##### DATA FOR THIS TASK #####

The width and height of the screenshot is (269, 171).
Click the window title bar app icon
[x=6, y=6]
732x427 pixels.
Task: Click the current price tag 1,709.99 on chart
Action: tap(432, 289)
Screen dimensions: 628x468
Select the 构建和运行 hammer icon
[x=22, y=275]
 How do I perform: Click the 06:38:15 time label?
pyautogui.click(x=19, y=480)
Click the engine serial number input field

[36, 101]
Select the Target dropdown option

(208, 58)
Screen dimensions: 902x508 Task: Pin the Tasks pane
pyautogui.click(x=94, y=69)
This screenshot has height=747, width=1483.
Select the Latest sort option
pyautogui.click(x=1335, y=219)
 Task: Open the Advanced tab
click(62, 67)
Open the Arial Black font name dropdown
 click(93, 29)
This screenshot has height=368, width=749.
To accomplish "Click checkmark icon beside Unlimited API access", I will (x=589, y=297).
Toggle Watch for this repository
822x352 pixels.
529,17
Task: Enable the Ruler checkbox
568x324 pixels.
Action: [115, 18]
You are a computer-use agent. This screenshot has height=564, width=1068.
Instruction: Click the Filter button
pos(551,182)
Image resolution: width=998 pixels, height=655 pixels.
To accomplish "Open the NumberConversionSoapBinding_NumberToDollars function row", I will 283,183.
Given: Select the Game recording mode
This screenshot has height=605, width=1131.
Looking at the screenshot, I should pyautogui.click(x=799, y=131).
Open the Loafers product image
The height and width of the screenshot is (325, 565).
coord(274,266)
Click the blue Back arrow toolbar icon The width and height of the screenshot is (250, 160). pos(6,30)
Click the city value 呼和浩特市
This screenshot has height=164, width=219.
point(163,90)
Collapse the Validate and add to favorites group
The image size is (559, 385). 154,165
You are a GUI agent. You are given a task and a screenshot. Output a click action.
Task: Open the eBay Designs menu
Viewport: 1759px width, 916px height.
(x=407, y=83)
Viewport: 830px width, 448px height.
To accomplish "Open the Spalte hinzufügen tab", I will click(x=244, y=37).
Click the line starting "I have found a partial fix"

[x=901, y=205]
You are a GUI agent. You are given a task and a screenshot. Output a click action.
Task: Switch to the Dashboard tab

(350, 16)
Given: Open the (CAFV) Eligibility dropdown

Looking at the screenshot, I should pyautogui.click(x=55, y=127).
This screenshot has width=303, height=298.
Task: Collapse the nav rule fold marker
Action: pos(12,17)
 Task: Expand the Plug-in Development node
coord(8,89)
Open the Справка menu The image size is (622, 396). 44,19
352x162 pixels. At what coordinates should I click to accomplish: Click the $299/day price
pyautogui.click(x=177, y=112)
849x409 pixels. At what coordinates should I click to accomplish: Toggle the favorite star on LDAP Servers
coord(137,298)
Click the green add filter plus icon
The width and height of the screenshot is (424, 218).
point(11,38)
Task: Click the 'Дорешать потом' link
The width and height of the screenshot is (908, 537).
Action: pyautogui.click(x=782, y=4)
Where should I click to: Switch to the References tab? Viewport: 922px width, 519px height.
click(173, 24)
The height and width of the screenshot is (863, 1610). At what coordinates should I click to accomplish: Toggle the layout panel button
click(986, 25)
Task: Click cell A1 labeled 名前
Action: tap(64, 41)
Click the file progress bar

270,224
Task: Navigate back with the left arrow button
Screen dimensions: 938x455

#####

# REQUEST
Reproduce the lines of the listing verbatim, starting at the line that contains "Where should I" and continuing through the final line of the listing.

# SOLUTION TO THIS PROBLEM
Where should I click to: Switch to the References tab? Viewport: 922px width, 519px height.
click(173, 24)
The height and width of the screenshot is (863, 1610). At what coordinates should I click to accomplish: Toggle the layout panel button
click(986, 25)
Task: Click cell A1 labeled 名前
Action: tap(64, 41)
Click the file progress bar

270,224
Task: Navigate back with the left arrow button
Screen dimensions: 938x455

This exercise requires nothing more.